The EU official, however, added that the rest of the EU was willing to start negotiations as early as the next day. "We are well prepared for negotiations and could even start tomorrow. But we respect the needs of our British colleagues....Our British colleagues need more time to prepare themselves."
Tusk said that while the negotiations will be done such that the "possible relations between the UK and the EU" are protected, there was a need for Brussels, the de facto capital of the EU, to "protect the interests of the remaining 27 states ... and the European Community".
This follows May indicating previously that negotiations with EU would include placing curbs on their citizens entering the UK. Now, many EU leaders as a response, have restated their intention that Britain will not be allowed to participate in the bloc's single market if this restriction on the free movement of workers is imposed by the UK.

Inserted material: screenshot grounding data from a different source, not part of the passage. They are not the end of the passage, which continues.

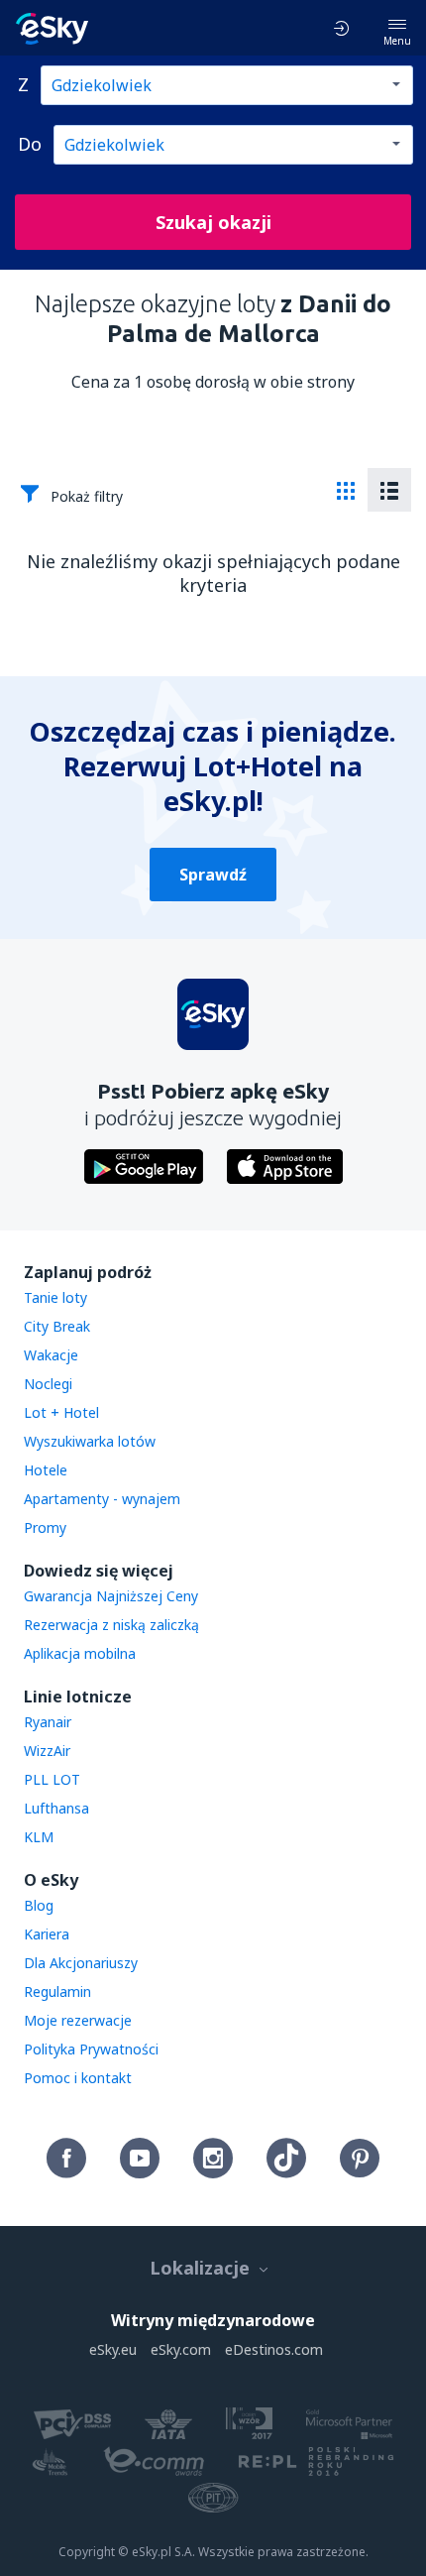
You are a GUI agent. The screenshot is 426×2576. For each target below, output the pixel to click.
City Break (57, 1326)
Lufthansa (56, 1808)
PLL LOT (52, 1779)
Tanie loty (55, 1297)
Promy (45, 1527)
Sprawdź (213, 874)
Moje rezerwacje (78, 2020)
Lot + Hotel (61, 1412)
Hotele (45, 1470)
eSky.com (181, 2349)
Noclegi (48, 1383)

For instance, Slovak Prime Minister Robert Fico was quoted by the Financial Times as, "I will be perfectly frank. Unlike the UK, we know what we want. Our position is clear. We will not allow this negotiation to damage our interest...You cannot get away from the feeling that such negotiations run the risk of creating second-class citizens in the UK. That will be a crucial point for us in negotiations."
Jean Claude Juncker, the European Commission president also supported this view of the EU leaders. "There is a clear link between access to the single market and the basic principles of the internal market, especially the free movement of workers. We cannot see any possibility of compromise on this issue. We have this link between the internal market and the principles of the internal market," he explained.